La ritournelle s’est imposée comme un bruit de fond idéologique: le Maroc orienterait les décisions de la CAF, influencerait les arbitrages et bénéficierait d’un traitement de faveur structurel.
Une thèse martelée avec d’autant plus d’assurance qu’elle ne repose sur aucun fait vérifiable, mais sur un dispositif de manipulation, nourri davantage par des logiques de viralité que par l’exigence de preuve.
Contraste saisissant: moins d’une semaine après la finale désastreuse de la CAN, alors que, côté marocain, le discours officiel s’oriente vers l’apaisement et la désescalade, le débat s’est déplacé, chez certains au Sénégal, vers un registre ouvertement conspirationniste.
N’a-t-on pas vu circuler l’hypothèse selon laquelle trois joueurs sénégalais auraient été victimes, non d’une simple intoxication alimentaire, mais tout bonnement «empoisonnés»?

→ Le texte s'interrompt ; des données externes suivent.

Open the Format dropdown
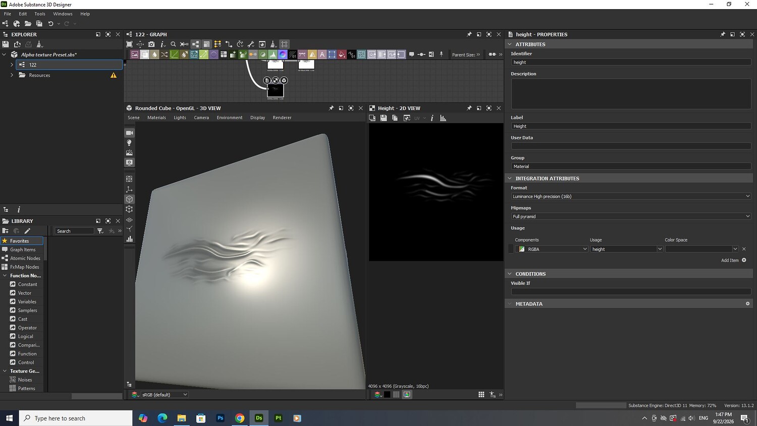757x426 pixels. pyautogui.click(x=631, y=196)
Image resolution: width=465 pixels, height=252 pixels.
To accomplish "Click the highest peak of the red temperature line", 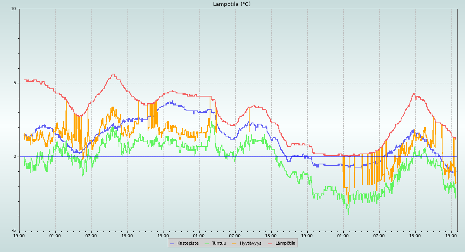I will pos(113,74).
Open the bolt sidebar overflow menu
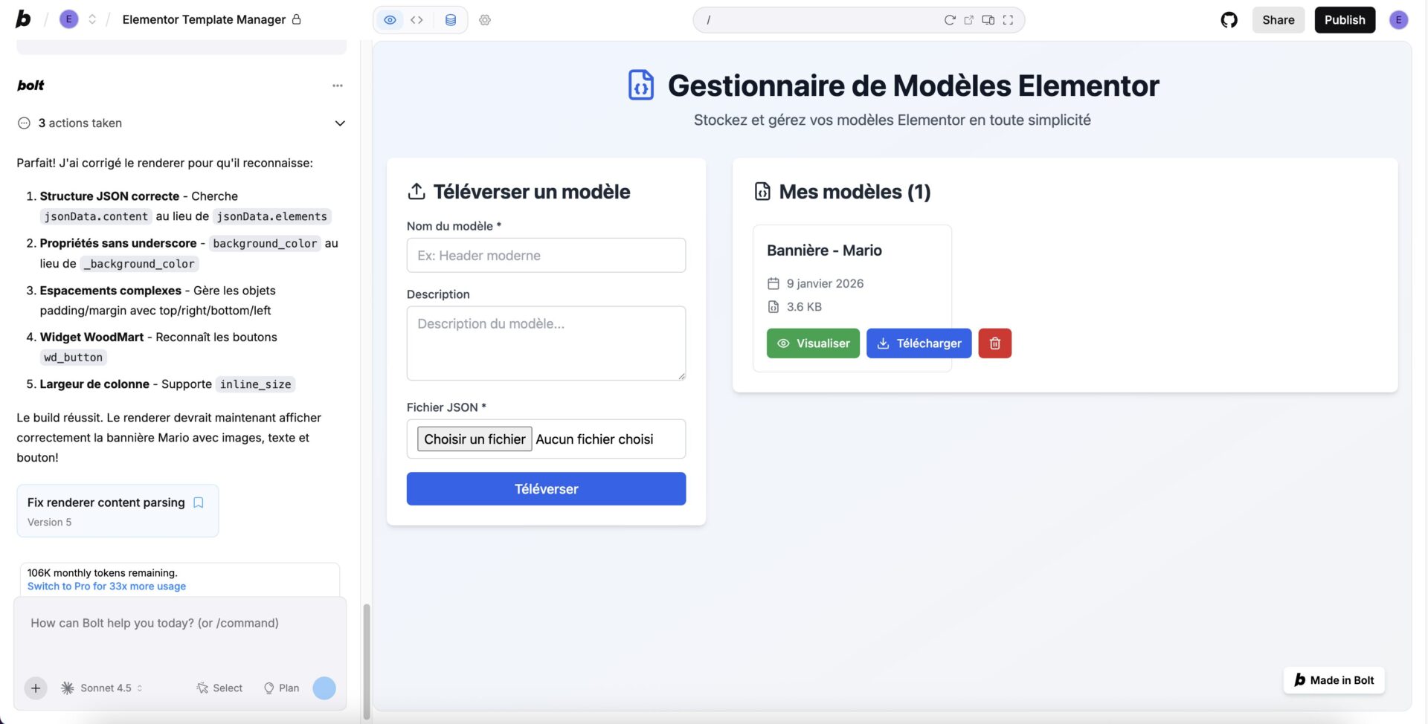 pos(338,85)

C’est dans ce climat délétère qu’Abdoulaye Fall, président de la Fédération sénégalaise, a assené sans ambages : «Le Maroc tient la CAF, il faut se le dire. Ils tiennent tout en main et décident de tout.»
Rien que cela.
Accuser un État de contrôler une institution internationale revient non seulement à porter atteinte à l’image du Maroc et à sa probité, mais aussi, par un effet mécanique, à mettre en cause la solidité même de cette institution, sa capacité d’autonomie et son intégrité fonctionnelle.

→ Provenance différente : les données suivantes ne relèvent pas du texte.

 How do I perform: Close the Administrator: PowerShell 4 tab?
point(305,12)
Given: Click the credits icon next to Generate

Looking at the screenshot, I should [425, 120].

Nous ne sommes plus dans le registre de l’opinion personnelle, mais dans celui de l’imputation de fait, susceptible d’engager la responsabilité de celui qui la profère.
Car enfin, de quoi parle-t-on lorsqu’on évoque une captation institutionnelle, sinon d’une capacité à infléchir les décisions, à neutraliser les sanctions et à bénéficier d’une forme d’indulgence systémique?

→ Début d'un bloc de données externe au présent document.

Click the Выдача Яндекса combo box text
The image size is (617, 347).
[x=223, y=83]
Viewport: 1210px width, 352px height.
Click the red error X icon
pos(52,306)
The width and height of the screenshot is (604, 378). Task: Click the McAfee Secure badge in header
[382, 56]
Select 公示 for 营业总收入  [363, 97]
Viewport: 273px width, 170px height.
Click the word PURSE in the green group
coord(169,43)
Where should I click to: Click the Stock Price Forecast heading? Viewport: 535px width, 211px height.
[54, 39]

Et voilà que les mesures disciplinaires prises par la CAF à l’issue du match chaotique viennent démonter cette fable.
Non seulement le Maroc se voit infliger des sanctions substantielles, mais le Sénégal bénéficie, au regard de la gravité objective des faits, d’une indulgence difficilement justifiable.
L’instance continentale semble avoir soigneusement évité de se prononcer sur le point pourtant central de la séquence : le retrait d’une sélection nationale entière de l’aire de jeu pendant près de dix-huit minutes, sans autorisation expresse de l’arbitre.
D’un simple geste, l’entraîneur sénégalais a invité les joueurs à quitter le terrain, provoquant de facto une situation d’abandon symbolique du match et envoyant un signal de vacance d’autorité, de nature à accentuer la tension et à favoriser les débordements.
Pendant ce temps-là, certains de ses joueurs étaient tranquillement dans les vestiaires; l’un d’eux postait même sur Snapchat: «Paix, on est en train de se faire voler.»
Aucune sanction. Aucune qualification claire d’abandon, aucune application effective des dispositions les plus contraignantes du code disciplinaire. Le cœur du problème est ainsi contourné.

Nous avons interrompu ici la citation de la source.